I’m in love. I admit it. I am deeply, madly, passionately in love. My days are filled with joy and happiness. I find my every thought is of him and our lives together. My days are brighter, more intense, more filled with gratitude.
When I am with him, I cherish every second. I try not to think of the time that is ticking by. I know the moment will come when we must separate, and yet, that makes each second all the more precious.
I think about what has brought me to this moment. I have spent months learning how to be content with myself. When my last relationship ended, I was quite devastated and had to move to another state to gain clarity and peace of mind. Not only had I lost my lover of nearly 7 years, but I left my business, my friends, and my adopted home. I returned to a place that I had vowed never to return.
In this return, I began to realize that there was unfinished business. I needed to make my peace with my heart. I needed to nourish my soul in only the way that a return to your roots can provide. I fought the process – my God, did I fight! I hated everything about my return. I was hurting and angry and lonely. I couldn’t believe that after so much time away, my destiny meant for me to return here. It was frustrating.
In time, though, I began to peek from my nest. I began to actively socialize and get out. I went on dates. I went out to bars. I watched live music. I focused on my health and finding friends. It was in this time, that my darling love came into my life.
I knew at our first meeting that he was special. He was someone that I respected. He was handsome and charming, well-traveled, educated, and cultured. I found that when he suggested I try something new, I was willing to trust him. While I have always enjoyed the company of men, I cannot say that trust was ever a huge part of it. With him, though, I felt safe to experience things outside of my comfort zone. I have always had to be the responsible one, and for once, I could just relax and let him handle everything. It was an intoxicating feeling.

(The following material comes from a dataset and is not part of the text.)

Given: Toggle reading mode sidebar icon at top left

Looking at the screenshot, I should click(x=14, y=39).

The problem, though, was that I was still reeling from my life changes. I realize now, that I was still too damaged to offer him my complete surrender. I found that my heart was tempted by others who moved fast. My ego enjoyed the attention offered to me by others. He was slow and deliberate, and my impulsive nature missed the glaring signs of his attraction to me. I think back to our false starts, and I feel so blessed that he was mature enough to be patient with me. There are so many moments that another man would have just let me go. He was willing to grant me the space to find myself.

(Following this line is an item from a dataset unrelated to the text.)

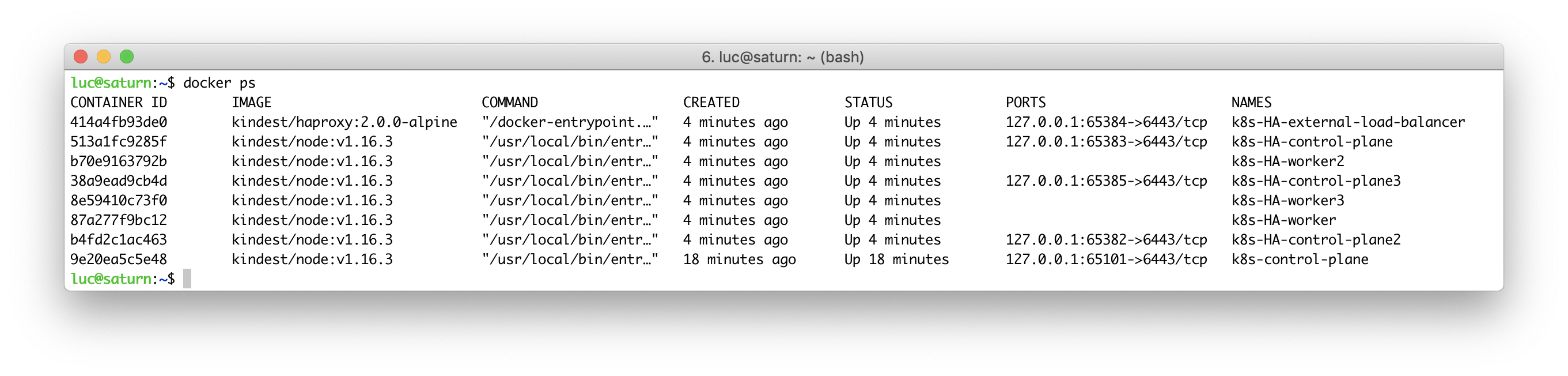Screen dimensions: 1568x376
Task: Click port mapping 127.0.0.1:65101->6443/tcp
Action: 1106,259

After these months that I have been back home, I am finally finding my footing again. I am finally remembering that I alone am the creator of my reality. I suffered because I forgot this fact. There is only each moment of each day. Dwelling on the past brings suffering and regret. Dwelling on the future brings anxiety and fear. Living in the moment allows infinite possibility. Moment by moment, I make choices only to bring joy into my life. That is all God wants for us. Life is meant to be a joyous expression of love, and all that you want is there for the taking. I am finally ready to accept the love that God has granted to me, and I am at peace.